A Governor Hobbs created committee reviewing Arizona election law and administration has been working for months to propose real, meaningful solutions for the actual problems plaguing Arizona’s elections. 

But the results of the Governor’s Bipartisan Elections Task Force probably don’t merit much more attention than Gov. Katie Hobbs gave them — she bailed on the task force’s big meeting yesterday after some brief opening remarks.

“We tried to come up with a list that we thought would gain bipartisan support at the Legislature,” Helen Purcell, the task force co-chair and former Maricopa County Recorder, said.

And after all that work, policymakers appear no closer to addressing the biggest potential crisis facing Arizona elections: the incredibly tight deadlines and liberal recount laws that could threaten the state’s ability to meet federal deadlines for certifying the presidential election.

Some of the highlights of the proposals include: 

  • Eliminate the requirement that voters sign an affidavit that they’re having an emergency in order to vote on the weekend before an election, which is currently reserved for “emergency voting.”
  • Pass a law to explicitly prohibit harassing voters who are delivering their ballots, by treating ballot drop boxes as an extension of a polling place. 
  • Create incentives to recruit poll workers, like child care and paid time off for government employees.
  • Stop requiring people to re-register to vote when they move across counties within Arizona. 
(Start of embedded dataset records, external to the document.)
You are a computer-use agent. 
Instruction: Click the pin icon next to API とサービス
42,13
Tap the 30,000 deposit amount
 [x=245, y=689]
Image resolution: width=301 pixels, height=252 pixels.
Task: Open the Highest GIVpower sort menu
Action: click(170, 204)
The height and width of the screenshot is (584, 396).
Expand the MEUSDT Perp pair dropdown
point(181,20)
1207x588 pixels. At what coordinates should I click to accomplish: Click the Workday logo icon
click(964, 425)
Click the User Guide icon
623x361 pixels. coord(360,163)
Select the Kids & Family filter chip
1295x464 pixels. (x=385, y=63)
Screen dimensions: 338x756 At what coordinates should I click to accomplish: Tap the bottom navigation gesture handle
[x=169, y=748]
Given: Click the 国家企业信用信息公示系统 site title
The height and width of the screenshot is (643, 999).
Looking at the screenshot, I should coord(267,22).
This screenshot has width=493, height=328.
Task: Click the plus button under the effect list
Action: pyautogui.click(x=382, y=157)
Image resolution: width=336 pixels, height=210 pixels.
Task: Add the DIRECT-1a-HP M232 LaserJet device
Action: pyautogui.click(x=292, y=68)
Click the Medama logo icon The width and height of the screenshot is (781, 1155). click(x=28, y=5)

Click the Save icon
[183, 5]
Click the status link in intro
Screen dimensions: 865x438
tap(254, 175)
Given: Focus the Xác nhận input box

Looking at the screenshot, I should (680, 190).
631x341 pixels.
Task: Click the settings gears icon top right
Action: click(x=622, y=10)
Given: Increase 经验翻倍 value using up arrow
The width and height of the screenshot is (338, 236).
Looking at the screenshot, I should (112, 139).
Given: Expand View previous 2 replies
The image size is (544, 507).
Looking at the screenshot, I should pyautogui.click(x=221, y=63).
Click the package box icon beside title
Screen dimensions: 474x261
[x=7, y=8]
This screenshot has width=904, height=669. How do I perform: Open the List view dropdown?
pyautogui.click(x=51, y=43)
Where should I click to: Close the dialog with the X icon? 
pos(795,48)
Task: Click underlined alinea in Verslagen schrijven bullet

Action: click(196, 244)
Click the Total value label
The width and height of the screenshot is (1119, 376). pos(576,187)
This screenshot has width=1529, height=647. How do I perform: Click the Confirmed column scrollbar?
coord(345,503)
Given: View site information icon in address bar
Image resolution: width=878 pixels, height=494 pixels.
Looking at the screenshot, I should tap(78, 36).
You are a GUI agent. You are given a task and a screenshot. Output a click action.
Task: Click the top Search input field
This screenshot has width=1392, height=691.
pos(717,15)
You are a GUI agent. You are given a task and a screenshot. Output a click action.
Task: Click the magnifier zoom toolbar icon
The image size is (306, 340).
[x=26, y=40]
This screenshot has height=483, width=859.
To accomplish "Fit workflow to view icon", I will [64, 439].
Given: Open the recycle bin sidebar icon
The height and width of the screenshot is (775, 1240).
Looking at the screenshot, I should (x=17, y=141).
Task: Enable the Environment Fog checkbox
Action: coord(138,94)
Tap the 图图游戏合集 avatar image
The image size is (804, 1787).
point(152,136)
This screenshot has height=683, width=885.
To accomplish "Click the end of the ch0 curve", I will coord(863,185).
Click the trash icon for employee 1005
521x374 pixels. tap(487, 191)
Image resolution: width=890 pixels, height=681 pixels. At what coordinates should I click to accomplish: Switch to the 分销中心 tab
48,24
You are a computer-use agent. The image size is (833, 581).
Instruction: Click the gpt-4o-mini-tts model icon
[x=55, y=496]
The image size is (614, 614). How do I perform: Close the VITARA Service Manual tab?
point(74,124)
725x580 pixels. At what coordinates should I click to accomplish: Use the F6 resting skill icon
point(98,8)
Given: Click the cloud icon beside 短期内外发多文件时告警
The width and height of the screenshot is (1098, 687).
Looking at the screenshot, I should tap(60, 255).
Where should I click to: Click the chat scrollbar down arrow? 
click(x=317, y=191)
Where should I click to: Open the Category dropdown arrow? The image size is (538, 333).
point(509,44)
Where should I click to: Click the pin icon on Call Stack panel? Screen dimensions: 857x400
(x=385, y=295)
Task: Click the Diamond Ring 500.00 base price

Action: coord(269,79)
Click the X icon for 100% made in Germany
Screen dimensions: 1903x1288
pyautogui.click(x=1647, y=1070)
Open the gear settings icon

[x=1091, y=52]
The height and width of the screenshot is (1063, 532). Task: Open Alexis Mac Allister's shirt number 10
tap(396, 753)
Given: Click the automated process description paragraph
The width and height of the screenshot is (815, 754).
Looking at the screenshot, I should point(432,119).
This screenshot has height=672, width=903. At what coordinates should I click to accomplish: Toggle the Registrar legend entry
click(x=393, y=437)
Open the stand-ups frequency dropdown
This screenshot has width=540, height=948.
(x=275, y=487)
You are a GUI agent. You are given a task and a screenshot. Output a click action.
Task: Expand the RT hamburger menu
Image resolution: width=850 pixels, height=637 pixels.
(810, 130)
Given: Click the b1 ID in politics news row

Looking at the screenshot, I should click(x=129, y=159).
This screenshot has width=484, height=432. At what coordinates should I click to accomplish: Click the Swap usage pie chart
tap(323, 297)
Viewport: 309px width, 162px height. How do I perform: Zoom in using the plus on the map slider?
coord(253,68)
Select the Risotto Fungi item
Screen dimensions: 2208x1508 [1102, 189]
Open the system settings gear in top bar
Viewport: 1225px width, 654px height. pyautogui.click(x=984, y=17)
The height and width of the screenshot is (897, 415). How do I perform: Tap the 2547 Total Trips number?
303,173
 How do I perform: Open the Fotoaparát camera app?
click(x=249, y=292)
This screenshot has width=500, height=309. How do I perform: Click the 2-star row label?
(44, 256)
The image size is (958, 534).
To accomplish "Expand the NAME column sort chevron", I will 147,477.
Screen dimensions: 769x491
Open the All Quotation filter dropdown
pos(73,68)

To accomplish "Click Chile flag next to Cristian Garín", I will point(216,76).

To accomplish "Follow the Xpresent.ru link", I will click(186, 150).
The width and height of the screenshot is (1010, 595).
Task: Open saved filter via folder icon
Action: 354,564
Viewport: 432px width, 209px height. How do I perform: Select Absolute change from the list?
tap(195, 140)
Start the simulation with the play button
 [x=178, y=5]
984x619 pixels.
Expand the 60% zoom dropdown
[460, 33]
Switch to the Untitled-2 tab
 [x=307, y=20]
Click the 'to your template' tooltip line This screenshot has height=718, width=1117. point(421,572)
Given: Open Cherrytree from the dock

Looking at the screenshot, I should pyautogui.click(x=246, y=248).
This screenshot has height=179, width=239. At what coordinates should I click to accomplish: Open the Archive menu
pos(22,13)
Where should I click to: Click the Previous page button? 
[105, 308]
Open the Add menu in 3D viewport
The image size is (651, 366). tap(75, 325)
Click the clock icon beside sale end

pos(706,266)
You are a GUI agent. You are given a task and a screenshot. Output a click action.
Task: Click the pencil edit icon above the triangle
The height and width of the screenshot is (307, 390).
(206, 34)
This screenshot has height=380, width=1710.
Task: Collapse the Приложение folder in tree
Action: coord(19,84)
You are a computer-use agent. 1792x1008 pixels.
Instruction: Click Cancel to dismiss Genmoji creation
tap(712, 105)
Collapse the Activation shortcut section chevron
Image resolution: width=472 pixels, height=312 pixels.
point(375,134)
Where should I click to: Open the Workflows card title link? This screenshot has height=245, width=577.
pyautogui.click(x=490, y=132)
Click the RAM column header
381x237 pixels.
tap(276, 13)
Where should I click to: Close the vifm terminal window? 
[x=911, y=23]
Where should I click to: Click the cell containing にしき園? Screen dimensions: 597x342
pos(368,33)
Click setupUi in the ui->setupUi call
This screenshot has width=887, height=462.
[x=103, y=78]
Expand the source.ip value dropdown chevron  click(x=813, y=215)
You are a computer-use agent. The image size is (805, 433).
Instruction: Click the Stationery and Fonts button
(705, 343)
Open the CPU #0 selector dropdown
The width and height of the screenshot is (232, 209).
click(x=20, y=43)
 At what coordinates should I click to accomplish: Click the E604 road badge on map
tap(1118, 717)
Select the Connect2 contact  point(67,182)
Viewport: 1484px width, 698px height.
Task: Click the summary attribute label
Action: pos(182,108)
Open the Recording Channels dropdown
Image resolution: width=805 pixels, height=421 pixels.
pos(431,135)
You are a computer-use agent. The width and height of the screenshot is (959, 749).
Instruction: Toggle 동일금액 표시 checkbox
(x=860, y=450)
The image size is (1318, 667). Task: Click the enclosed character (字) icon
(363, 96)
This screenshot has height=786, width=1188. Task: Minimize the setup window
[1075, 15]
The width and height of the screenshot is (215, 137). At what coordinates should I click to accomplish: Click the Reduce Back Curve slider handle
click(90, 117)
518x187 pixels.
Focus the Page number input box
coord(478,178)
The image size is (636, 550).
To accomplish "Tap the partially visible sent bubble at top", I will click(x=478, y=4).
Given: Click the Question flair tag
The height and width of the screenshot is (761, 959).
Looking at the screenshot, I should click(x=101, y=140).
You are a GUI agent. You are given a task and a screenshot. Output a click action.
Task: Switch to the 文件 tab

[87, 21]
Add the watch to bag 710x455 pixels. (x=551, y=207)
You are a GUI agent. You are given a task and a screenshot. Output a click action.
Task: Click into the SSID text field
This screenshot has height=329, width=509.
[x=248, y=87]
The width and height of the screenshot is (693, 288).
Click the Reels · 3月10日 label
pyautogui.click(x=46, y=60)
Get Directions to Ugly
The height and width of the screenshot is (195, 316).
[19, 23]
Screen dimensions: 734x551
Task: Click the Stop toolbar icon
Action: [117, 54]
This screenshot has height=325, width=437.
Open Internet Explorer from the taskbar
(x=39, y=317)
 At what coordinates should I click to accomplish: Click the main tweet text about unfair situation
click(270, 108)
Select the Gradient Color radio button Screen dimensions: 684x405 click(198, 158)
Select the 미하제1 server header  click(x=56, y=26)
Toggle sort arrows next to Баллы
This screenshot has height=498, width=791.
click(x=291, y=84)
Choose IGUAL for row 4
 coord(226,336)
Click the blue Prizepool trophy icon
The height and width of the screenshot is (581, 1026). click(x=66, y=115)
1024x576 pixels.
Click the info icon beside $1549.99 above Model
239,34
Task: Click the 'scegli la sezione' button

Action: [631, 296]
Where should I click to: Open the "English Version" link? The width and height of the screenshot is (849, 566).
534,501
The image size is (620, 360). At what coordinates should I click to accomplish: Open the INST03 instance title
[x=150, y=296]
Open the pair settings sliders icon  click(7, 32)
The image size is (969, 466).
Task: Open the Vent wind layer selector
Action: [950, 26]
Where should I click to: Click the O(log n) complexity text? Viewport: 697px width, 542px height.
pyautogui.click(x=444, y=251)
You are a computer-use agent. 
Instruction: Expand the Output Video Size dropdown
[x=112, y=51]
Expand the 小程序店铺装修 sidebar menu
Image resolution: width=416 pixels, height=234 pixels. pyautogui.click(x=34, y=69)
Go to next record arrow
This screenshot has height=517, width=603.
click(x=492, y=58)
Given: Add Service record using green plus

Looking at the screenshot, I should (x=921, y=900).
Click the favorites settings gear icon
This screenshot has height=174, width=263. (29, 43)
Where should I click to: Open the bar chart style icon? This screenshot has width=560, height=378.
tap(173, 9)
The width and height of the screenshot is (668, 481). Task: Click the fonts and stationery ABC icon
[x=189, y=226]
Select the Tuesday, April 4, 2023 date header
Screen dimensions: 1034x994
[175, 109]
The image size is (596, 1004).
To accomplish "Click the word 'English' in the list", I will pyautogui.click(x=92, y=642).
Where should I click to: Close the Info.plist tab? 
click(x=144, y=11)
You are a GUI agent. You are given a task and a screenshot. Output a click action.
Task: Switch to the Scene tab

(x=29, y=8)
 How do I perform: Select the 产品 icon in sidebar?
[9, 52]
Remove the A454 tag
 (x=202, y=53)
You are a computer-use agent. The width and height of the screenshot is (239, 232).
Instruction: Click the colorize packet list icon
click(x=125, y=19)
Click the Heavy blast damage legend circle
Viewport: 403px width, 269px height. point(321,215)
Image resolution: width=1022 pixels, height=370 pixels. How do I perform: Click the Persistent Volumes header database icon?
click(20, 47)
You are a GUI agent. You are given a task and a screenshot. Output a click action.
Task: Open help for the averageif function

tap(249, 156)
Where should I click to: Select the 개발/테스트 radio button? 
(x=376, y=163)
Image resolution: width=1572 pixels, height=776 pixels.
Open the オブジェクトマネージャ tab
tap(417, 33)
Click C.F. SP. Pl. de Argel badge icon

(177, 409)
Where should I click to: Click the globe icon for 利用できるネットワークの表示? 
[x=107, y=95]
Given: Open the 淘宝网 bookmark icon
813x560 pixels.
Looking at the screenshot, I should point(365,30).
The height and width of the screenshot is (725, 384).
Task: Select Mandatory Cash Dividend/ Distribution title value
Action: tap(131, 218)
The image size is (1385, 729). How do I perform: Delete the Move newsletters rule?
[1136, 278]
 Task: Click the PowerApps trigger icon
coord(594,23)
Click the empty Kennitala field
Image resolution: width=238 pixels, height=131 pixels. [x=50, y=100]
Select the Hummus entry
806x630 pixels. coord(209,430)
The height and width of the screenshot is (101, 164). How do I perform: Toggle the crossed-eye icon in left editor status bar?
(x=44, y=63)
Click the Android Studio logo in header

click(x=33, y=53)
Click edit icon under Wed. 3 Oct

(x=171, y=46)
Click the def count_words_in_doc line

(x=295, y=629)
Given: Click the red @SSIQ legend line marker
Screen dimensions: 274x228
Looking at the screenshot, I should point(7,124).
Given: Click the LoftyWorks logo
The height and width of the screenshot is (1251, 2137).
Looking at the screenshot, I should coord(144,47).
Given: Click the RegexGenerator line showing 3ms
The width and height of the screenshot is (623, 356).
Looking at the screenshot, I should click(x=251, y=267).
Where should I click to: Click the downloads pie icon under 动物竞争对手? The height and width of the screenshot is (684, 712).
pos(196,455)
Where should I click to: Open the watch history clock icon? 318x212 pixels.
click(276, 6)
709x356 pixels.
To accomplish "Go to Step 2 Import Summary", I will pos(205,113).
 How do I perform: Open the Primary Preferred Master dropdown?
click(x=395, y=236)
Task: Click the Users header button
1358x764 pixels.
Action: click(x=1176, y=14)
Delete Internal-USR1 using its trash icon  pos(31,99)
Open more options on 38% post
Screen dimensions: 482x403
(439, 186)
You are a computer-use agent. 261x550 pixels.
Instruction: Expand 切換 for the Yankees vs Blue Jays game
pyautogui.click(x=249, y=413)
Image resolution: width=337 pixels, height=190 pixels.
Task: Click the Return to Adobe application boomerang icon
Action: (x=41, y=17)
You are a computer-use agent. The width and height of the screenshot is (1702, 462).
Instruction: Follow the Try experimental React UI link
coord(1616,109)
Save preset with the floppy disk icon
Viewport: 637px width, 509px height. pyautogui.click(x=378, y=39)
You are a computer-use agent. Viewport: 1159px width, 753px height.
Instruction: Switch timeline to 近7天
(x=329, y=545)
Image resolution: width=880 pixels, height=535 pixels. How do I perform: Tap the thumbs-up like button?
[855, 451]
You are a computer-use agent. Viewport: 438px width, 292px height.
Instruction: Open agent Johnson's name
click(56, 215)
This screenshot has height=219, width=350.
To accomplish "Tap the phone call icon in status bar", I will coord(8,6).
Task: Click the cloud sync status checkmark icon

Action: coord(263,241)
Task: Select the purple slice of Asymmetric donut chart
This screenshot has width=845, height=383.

Proposals that are unlikely to be even considered:

  • Automatically restore voting rights to people as soon as they are no longer incarcerated. Current law allows automatic rights restoration for first-time felony offenders after additional conditions are met, but the process for restoring the right to vote is far more difficult after a second felony. 
  • Repeal the law that Republicans just passed last year dramatically decreasing the threshold to trigger an automatic recount of an election.

The recount law, in particular, is part of a critical discussion about Arizona’s election timeline, which officials fear could put the state at risk of blowing federal election certification deadlines. 

“When we lowered that (recount threshold) to half a percent, we did it based on falsehoods and conspiracy theories and lies about our election systems. They were running just fine before we lowered that standard,” task force member and Secretary of State Adrian Fontes told reporters yesterday. 

Task force co-chair and lawmaker Ken Bennett, who voted for the law to decrease the recount threshold and for the task force’s proposal to repeal it, didn’t think his fellow Republican lawmakers would take kindly to the idea of repealing the new law (nor will they likely appreciate Fontes’ assessment of why it should go). 

At this point, even the most conservative lawmakers acknowledge the deadlines are a problem. The task force laid out a host of potential changes that might speed up Arizona’s election timeline. But finding solutions that can garner actual bipartisan support at the Capitol is going to be difficult.